Ketua Umum DPP Komite Nasional Pemuda Indonesia (KNPI), Haris Pertama, SH, menyampaikan pandangan kritis sekaligus apresiatif terhadap perjalanan Polri. Menurutnya, tantangan institusi kepolisian saat ini bukan hanya soal profesionalisme dan ketegasan, tetapi juga tentang bagaimana menjadi lebih humanis dan dekat dengan rakyat.
“Di era demokrasi modern, polisi bukan lagi alat kekuasaan, melainkan representasi negara yang paling dekat dengan warga. Legitimasi Polri bukan berasal dari senjata, tapi dari kepercayaan publik,” ujar Haris, mengutip pemikiran David Bayley dalam Police for the Future (1994).

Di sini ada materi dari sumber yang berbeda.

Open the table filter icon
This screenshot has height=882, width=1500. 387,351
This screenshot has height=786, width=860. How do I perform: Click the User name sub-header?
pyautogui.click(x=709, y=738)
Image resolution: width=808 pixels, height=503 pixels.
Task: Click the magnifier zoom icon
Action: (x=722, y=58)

Ia menjelaskan bahwa makna sebagai “pengayom” saat ini harus dipahami sebagai kemampuan untuk melindungi dengan empati dan keadilan. Sementara, sebagai “pelindung”, Polri harus hadir tanpa intimidasi dan mampu merangkul seluruh elemen masyarakat, termasuk kelompok rentan. Peran sebagai “pelayan” juga tidak cukup hanya administratif, tetapi harus menciptakan rasa aman dan nyaman secara menyeluruh.

Haris menekankan pentingnya pendekatan community policing yang menitikberatkan pada relasi sosial yang erat antara polisi dan masyarakat. “Sebagaimana disampaikan Skolnick dan Bayley (1988), ketertiban akan lahir bukan karena rasa takut, tapi karena partisipasi dan kepercayaan warga,” jelasnya.
Ia juga menyoroti program transformasi menuju Polri Presisi sebagai langkah positif dalam reformasi institusi. Namun, tantangan ke depan adalah menjaga konsistensi pelaksanaannya hingga ke level paling bawah agar Polri benar-benar hadir, tidak hanya secara fisik, tetapi juga dalam hati masyarakat.
Mengutip laporan United Nations Office on Drugs and Crime (UNODC) tahun 2011, Haris menegaskan bahwa pendekatan berbasis hak asasi manusia bukan melemahkan, tetapi justru memperkuat efektivitas jangka panjang kepolisian. “Polisi yang humanis bukan berarti lunak, tetapi tahu kapan harus bersikap tegas dan kapan merangkul dengan bijak,” tandasnya.
Di momen Hari Bhayangkara ke-79 ini, Haris mengajak seluruh elemen bangsa untuk mendukung transformasi Polri menjadi institusi yang profesional, modern, membumi, dan benar-benar menjadi sahabat rakyat.
“Selamat Hari Bhayangkara ke-79. Mari kita wujudkan Polri yang tidak hanya kuat dan presisi, tetapi juga penuh empati dan berjiwa rakyat,” tutup Haris.